In [2]:
#Dependencies
import pandas as pd
import numpy as np

#load file
file = "Resources/purchase_data.csv"

#read purchase file
purchase_data = pd.read_csv(file)
purchase_data.head()

Unnamed: 0,Purchase ID,SN,Age,Gender,Item ID,Item Name,Price
0,0,Lisim78,20,Male,108,"Extraction, Quickblade Of Trembling Hands",3.53
1,1,Lisovynya38,40,Male,143,Frenzied Scimitar,1.56
2,2,Ithergue48,24,Male,92,Final Critic,4.88
3,3,Chamassasya86,24,Male,100,Blindscythe,3.27
4,4,Iskosia90,23,Male,131,Fury,1.44


In [81]:
#Calculate total number of players
players_sum = purchase_data["SN"].nunique()
print("Total Players:")
print(players_sum)

#Number of unique items, use item ID
unique_items = purchase_data["Item ID"].nunique()
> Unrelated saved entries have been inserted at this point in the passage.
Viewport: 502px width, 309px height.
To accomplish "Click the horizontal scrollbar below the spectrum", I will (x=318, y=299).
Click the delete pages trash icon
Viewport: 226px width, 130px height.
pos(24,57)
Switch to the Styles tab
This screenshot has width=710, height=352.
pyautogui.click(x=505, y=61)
#Average price calculation
avg_price = purchase_data["Price"].mean()

#Number of purchases made
purchase_count = purchase_data["Purchase ID"].count()

#Calculate total revenue
total_revenue = purchase_data["Price"].sum()

Total Players:
576


In [4]:
#Create analysis table
analysis_df = pd.DataFrame({"Number of Unique Items": [unique_items], "Average Price": [avg_price],
                           "Number of Purchases":[purchase_count], "Total Revenue":[total_revenue]})

#Format currency values
analysis_df["Average Price"] = analysis_df["Average Price"].map("${:,.2f}".format)
analysis_df["Total Revenue"] = analysis_df["Total Revenue"].map("${:,.2f}".format)

analysis_df

Unnamed: 0,Number of Unique Items,Average Price,Number of Purchases,Total Revenue
0,183,$3.05,780,"$2,379.77"


In [5]:
#Remove any duplicate players
no_dup_id = purchase_data.drop_duplicates(["SN"], keep = "last")
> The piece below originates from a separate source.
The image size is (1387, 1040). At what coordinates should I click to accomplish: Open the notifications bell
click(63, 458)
#Find percentage and count of male players
male_count = len(no_dup_id[no_dup_id['Gender'] == 'Male'])
male_percent = male_count/players_sum
#print(male_count)
#print(male_percent)

#Find percentage and count of female players
female_count = len(no_dup_id[no_dup_id['Gender'] == 'Female'])
female_percent = female_count/players_sum
#print(female_count)
#print(female_percent)

#Find percentage and count of other/undisclosed
other_count = players_sum - male_count - female_count
other_percent = other_count/players_sum
#print(other_count)
#print(other_percent)

#Create dataframe for gender demographics
gender_demo_df = pd.DataFrame({"Gender":["Male", "Female", "Other/Non-Disclosed"],
                              "Total Count":[male_count, female_count, other_count],
                              "Percentage of Players":[male_percent, female_percent, other_percent]})
gender_demo_df["Percentage of Players"] = pd.Series(["{0:.2f}%".format(val*100) for val in gender_demo_df["Percentage of Players"]],
                                                    index=gender_demo_df.index)
gender_demo_df.set_index(["Gender"], inplace=True)
del gender_demo_df.index.name

gender_demo_df

Unnamed: 0,Total Count,Percentage of Players
Male,484,84.03%
Female,81,14.06%
Other/Non-Disclosed,11,1.91%


In [6]:
#Purchasing analysis based on gender
#demo numbers
gender_num = purchase_data.groupby("Gender").SN.count()
gender_num

Gender
Female                   113
Male                     652
Other / Non-Disclosed     15
Name: SN, dtype: int64

In [14]:
#acquire number of purchases by gender
purchase_count_by_gen= pd.DataFrame(purchase_data.groupby("Gender")["Gender"].count())

#sum price according to gender
tot_purchase_by_gen = pd.DataFrame(purchase_data.groupby("Gender")["Price"].sum())

#Merge previous two dataframes
purchase_analysis = pd.merge(purchase_count_by_gen, tot_purchase_by_gen, left_index=True, right_index=True)

#Rename columns
purchase_analysis.rename(columns = {"Gender":"Purchase Count", "Price":"Total Purchase Price"}, inplace=True)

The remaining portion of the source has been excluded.